• TASK TO COMPLETE
Output the part of the Arturo Ui review that opens with the words containing "In today’s Wall" and closes with "Company’s new production….", word for word.

• EXCERPTED PASSAGE

* * * *

Obvious, but not too obvious

November 30, 2018 by Terry Teachout

In today’s Wall Street Journal I review Classic Stage Company’s off-Broadway revival of Bertolt Brecht’s The Resistible Rise of Arturo Ui. Here’s an excerpt.

* * *

You needn’t believe in historical inevitability to have predicted that the election of Donald Trump would lead in short order to a New York revival of “The Resistible Rise of Arturo Ui.” Bertolt Brecht’s 1941 satire, in which Adolf Hitler becomes a Depression-era Chicago gangster who is out to corner the local cauliflower trade by hook, crook or tommy gun, has a way of getting produced whenever the White House happens to be occupied by a president who rings the gong of backstage outrage. “If we’re not screaming and shouting now, when are we ever going to do it?” asks John Doyle, the director of Classic Stage Company’s new production….

As fine an artist as Mr. Doyle is, and as excited as I was by the prospect of seeing Raúl Esparza in the title role, I was more than a little bit apprehensive about this production going in. “Arturo Ui,” after all, isn’t one of Brecht’s masterpieces—its satire is too cartoonish—and I’ve seen a fair number of shows in recent months whose claims to artistic seriousness were undercut by the willingness of their makers to stoop to over-obvious anti-Trump pandering. But Mr. Doyle mostly avoids blatant point-making, instead giving us an electrifyingly coarse and colloquial show into which Mr. Esparza’s complex performance fits with surprising neatness….

* * * *

[Dataset records]
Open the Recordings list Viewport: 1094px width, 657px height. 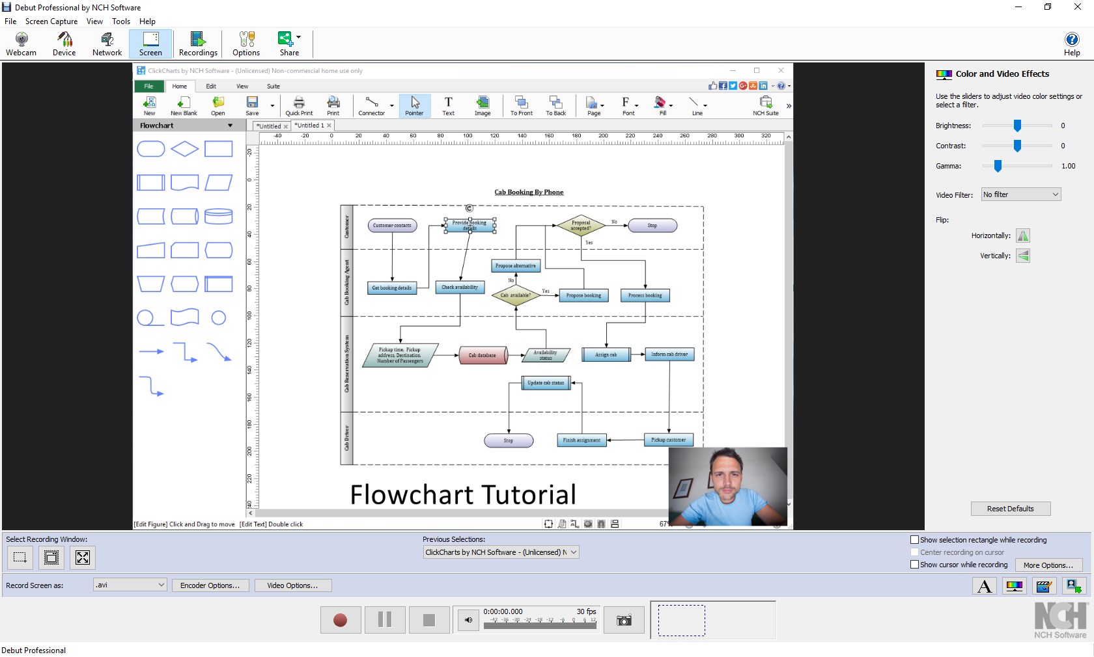point(198,44)
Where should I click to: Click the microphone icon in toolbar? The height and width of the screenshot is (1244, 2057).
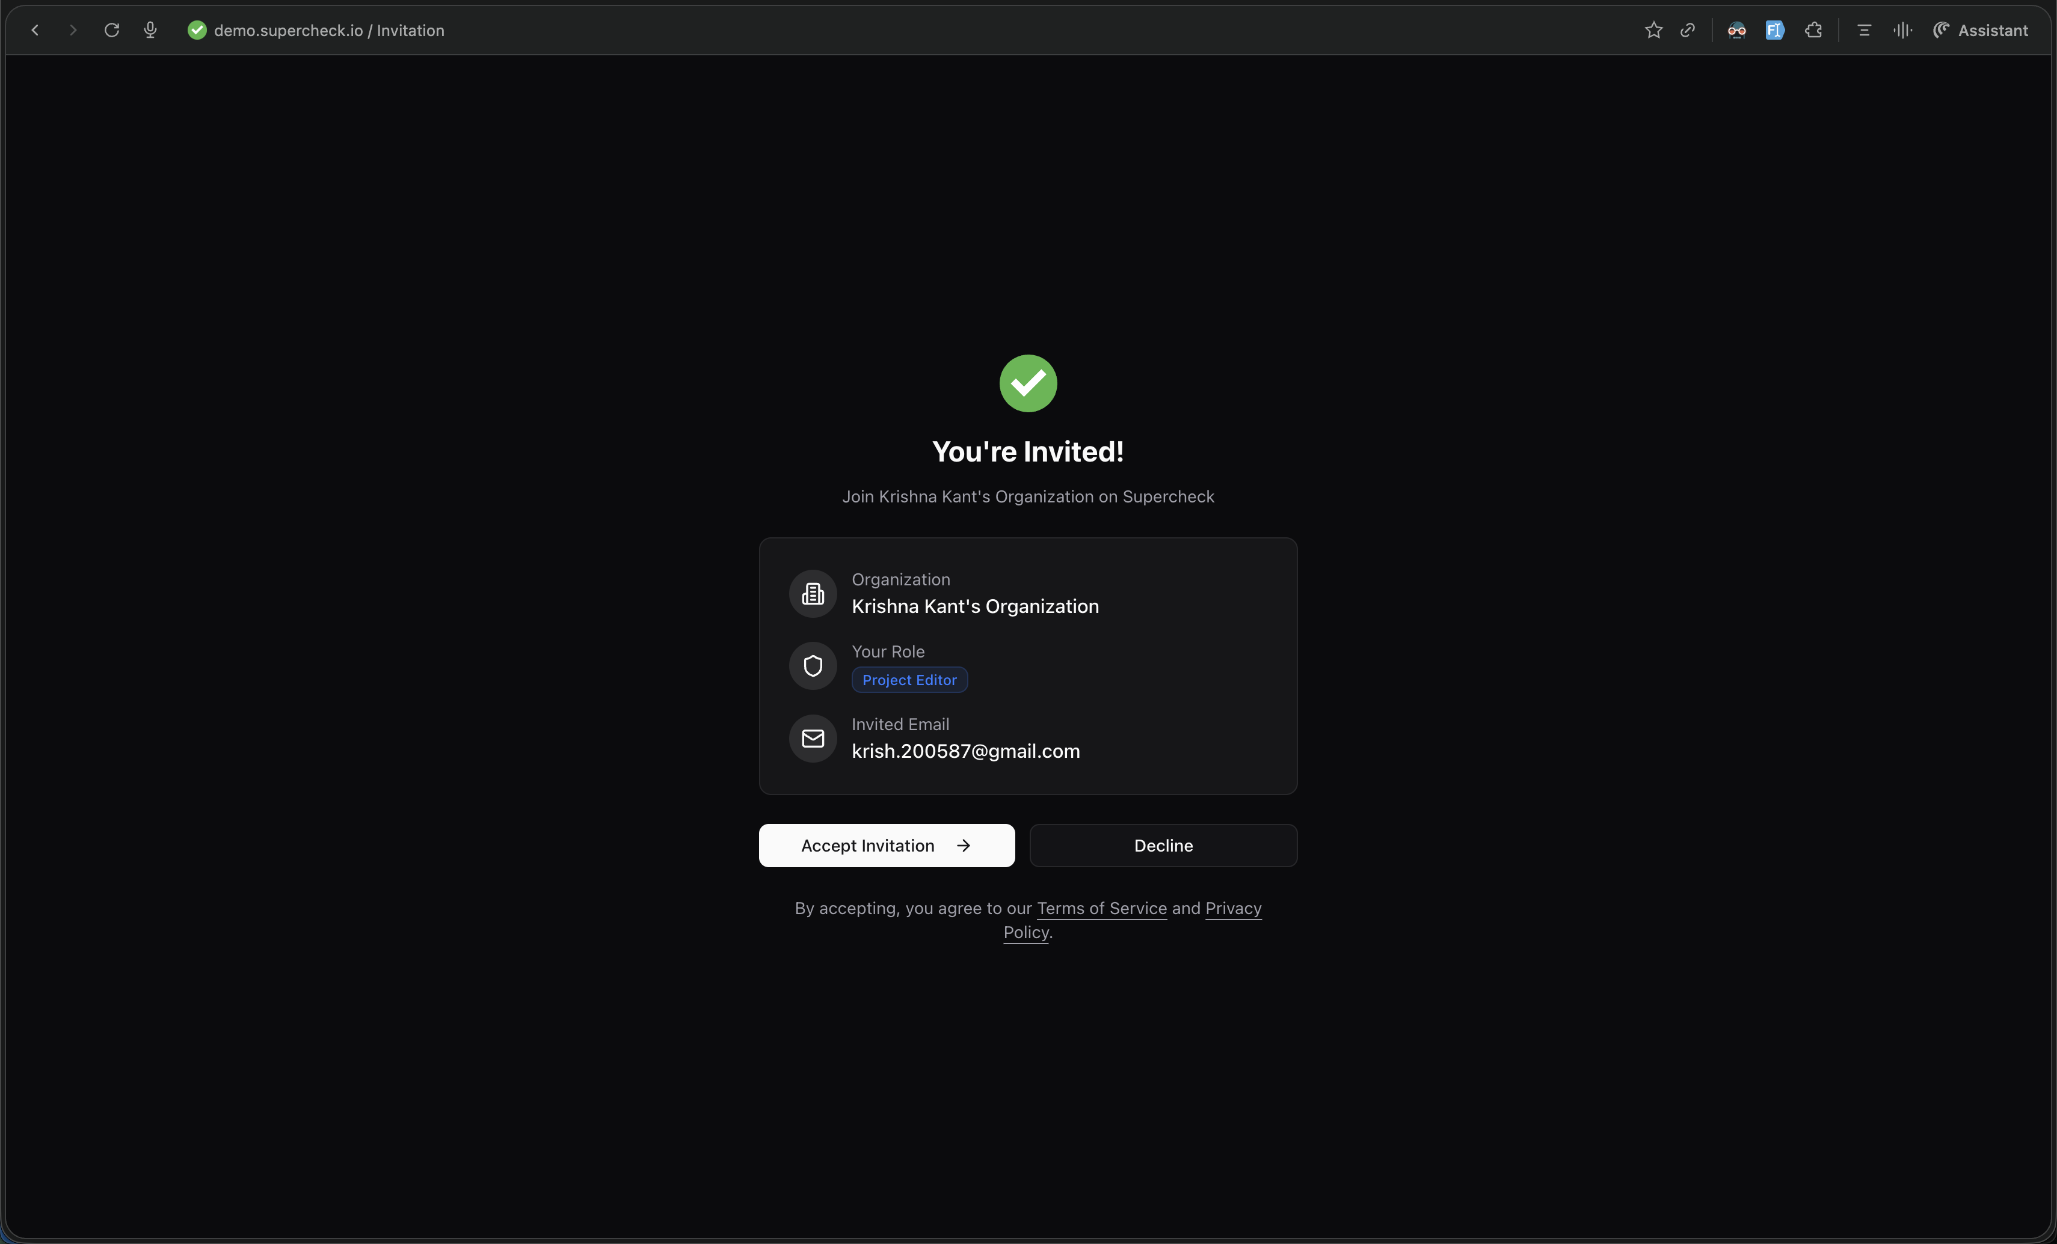(x=150, y=30)
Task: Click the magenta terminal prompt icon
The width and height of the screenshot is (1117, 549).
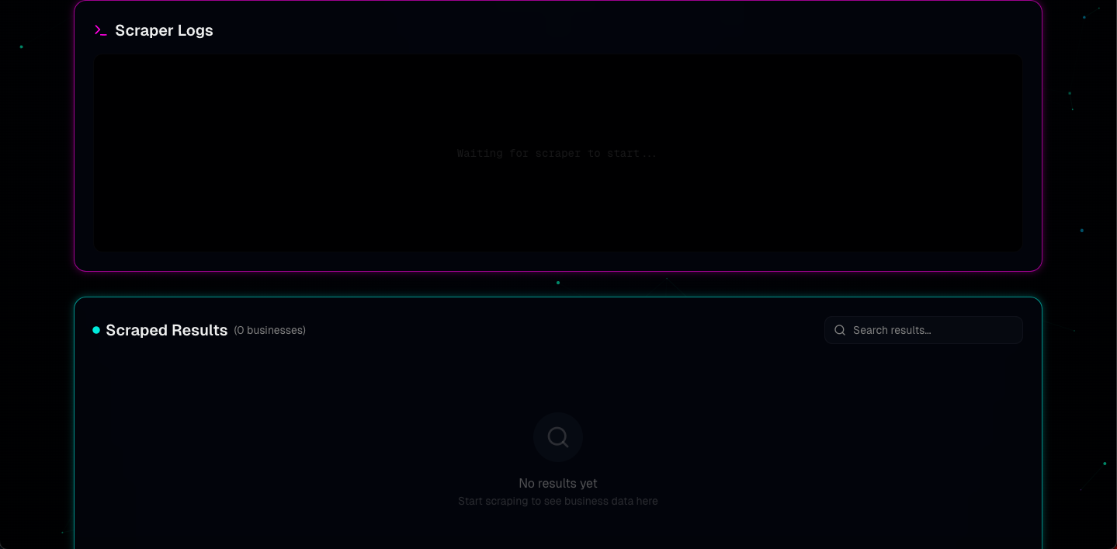Action: click(100, 30)
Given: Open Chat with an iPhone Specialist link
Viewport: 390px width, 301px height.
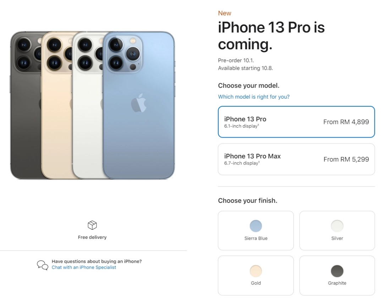Looking at the screenshot, I should 84,267.
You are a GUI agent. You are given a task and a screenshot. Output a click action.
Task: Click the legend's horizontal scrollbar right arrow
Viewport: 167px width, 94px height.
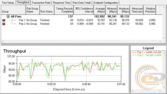160,91
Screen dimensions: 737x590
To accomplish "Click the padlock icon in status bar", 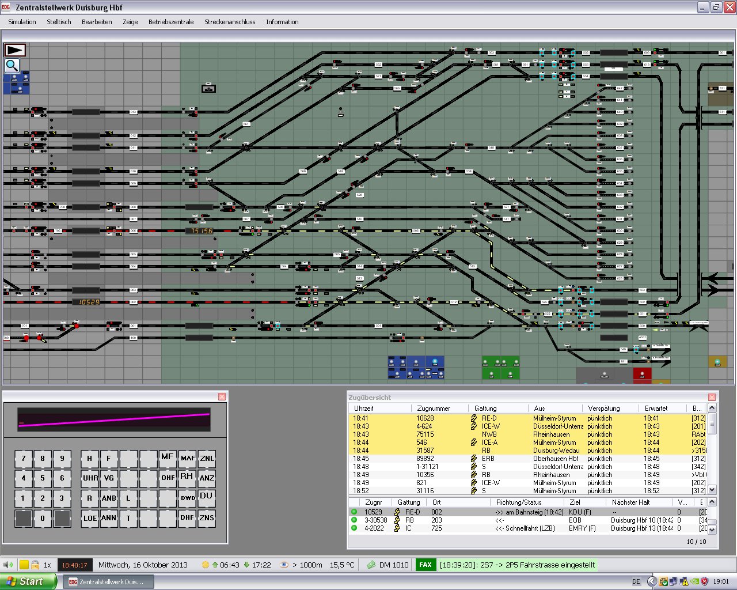I will click(35, 565).
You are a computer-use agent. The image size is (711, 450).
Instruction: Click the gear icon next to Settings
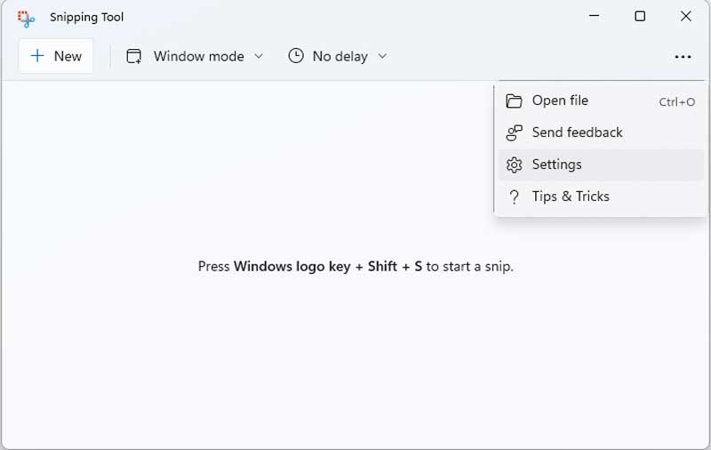click(x=514, y=165)
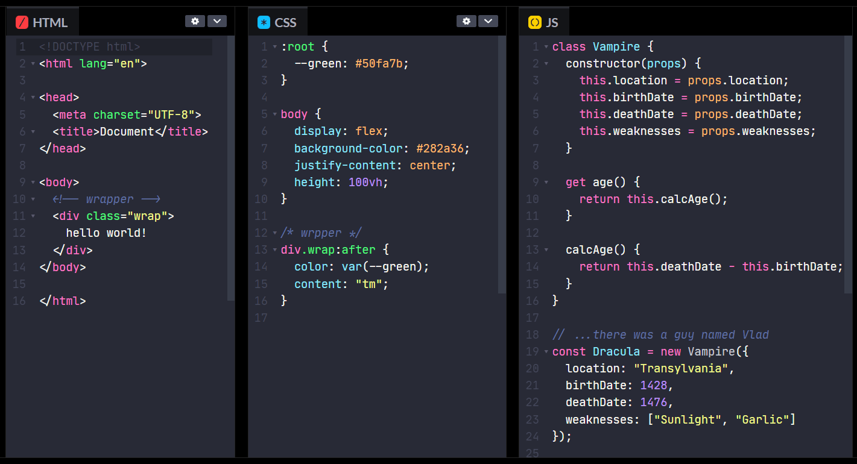The image size is (857, 464).
Task: Click line number 12 in the HTML editor
Action: pyautogui.click(x=20, y=233)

* * * *

• ANSWER TO THIS TASK
In today’s Wall Street Journal I review Classic Stage Company’s off-Broadway revival of Bertolt Brecht’s The Resistible Rise of Arturo Ui. Here’s an excerpt.

* * *

You needn’t believe in historical inevitability to have predicted that the election of Donald Trump would lead in short order to a New York revival of “The Resistible Rise of Arturo Ui.” Bertolt Brecht’s 1941 satire, in which Adolf Hitler becomes a Depression-era Chicago gangster who is out to corner the local cauliflower trade by hook, crook or tommy gun, has a way of getting produced whenever the White House happens to be occupied by a president who rings the gong of backstage outrage. “If we’re not screaming and shouting now, when are we ever going to do it?” asks John Doyle, the director of Classic Stage Company’s new production….